Extracted records
⟨
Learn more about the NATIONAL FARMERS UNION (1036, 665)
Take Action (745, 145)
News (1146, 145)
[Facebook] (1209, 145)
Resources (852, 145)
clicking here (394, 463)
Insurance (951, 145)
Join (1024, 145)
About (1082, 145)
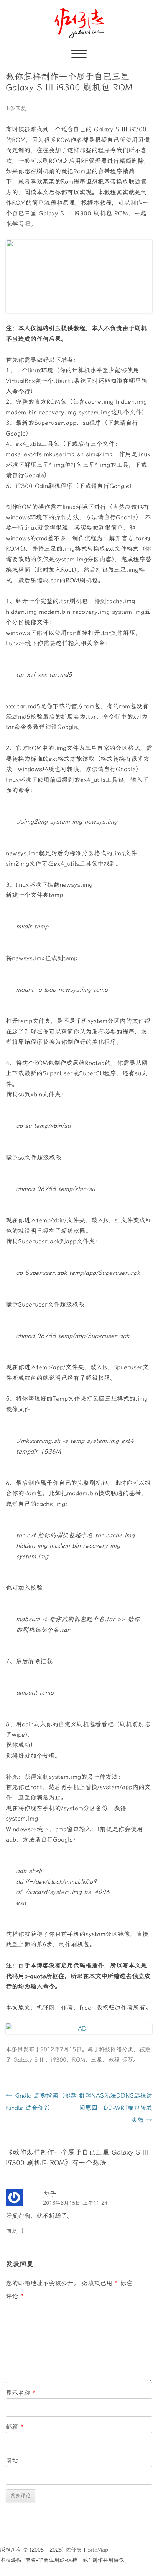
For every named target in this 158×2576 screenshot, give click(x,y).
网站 (12, 2460)
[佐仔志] (79, 23)
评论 (14, 2296)
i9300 (58, 2059)
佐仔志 (74, 2550)
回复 (11, 2231)
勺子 (49, 2194)
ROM (78, 2059)
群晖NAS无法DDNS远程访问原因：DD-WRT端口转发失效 (115, 2108)
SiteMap (97, 2550)
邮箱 (14, 2427)
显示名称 (21, 2393)
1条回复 (16, 108)
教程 (114, 2059)
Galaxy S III (29, 2059)
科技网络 (110, 2049)
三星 (96, 2059)
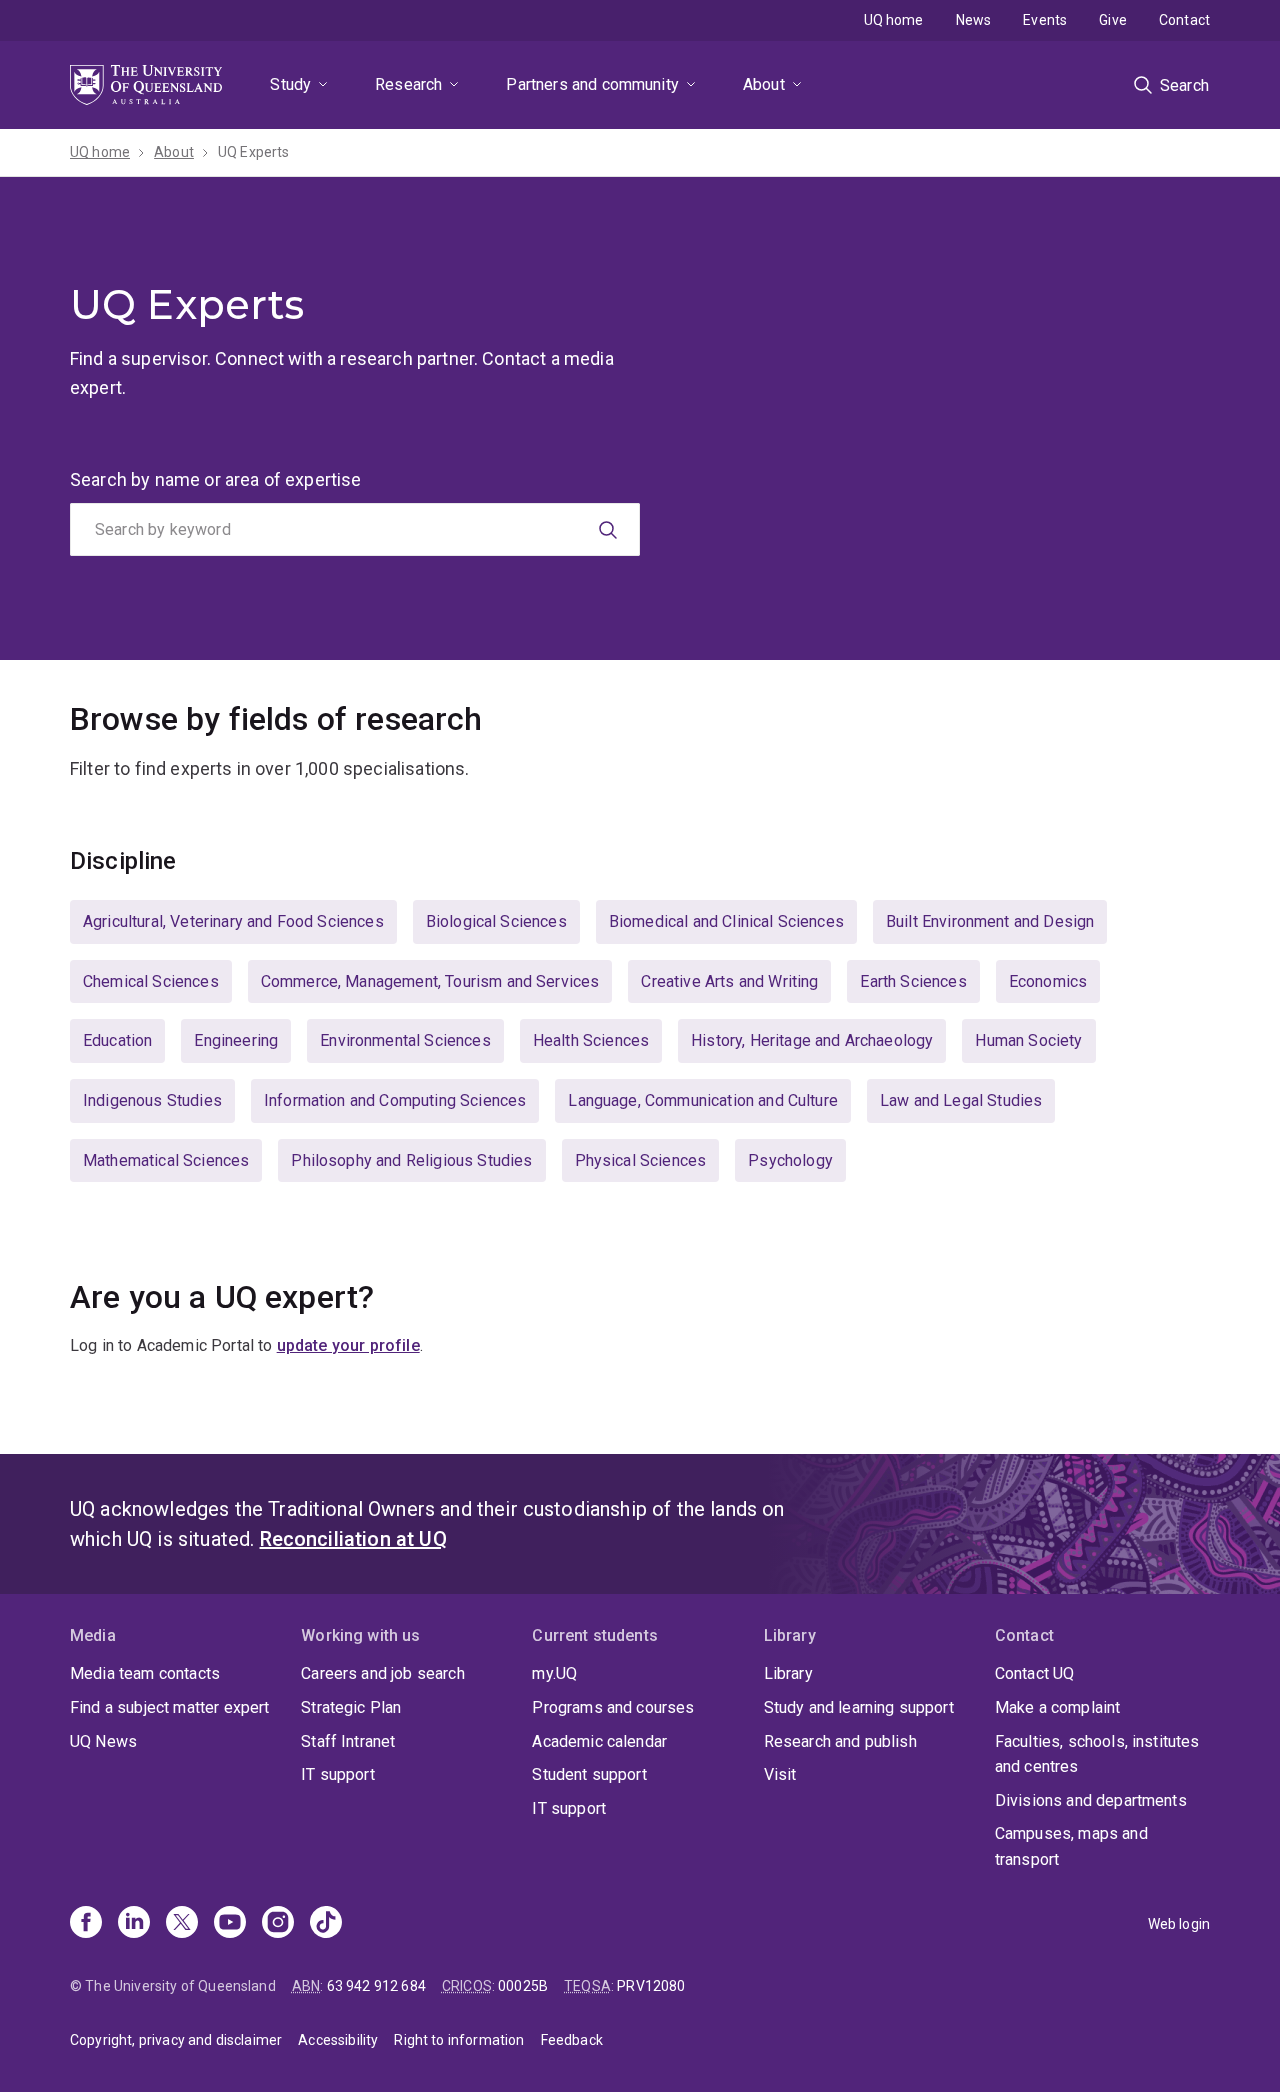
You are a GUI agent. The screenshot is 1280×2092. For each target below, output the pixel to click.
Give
⟩
Leave out the pictures, and please output only the lines from the line that contains "About (1082, 145)" through the end of the data, both ends included.

About (1082, 145)
For every named target in this 158×2576 screenshot, give click(x,y).
网站 (12, 2460)
[佐仔志] (79, 23)
评论 (14, 2296)
i9300 (58, 2059)
佐仔志 (74, 2550)
回复 (11, 2231)
勺子 (49, 2194)
ROM (78, 2059)
群晖NAS无法DDNS远程访问原因：DD-WRT端口转发失效 (115, 2108)
SiteMap (97, 2550)
邮箱 (14, 2427)
显示名称 (21, 2393)
1条回复 (16, 108)
教程 (114, 2059)
Galaxy S III (29, 2059)
科技网络 (110, 2049)
三星 (96, 2059)
You are a GUI agent. The screenshot is 1280×2092. For each target below, output the pixel to click.
Give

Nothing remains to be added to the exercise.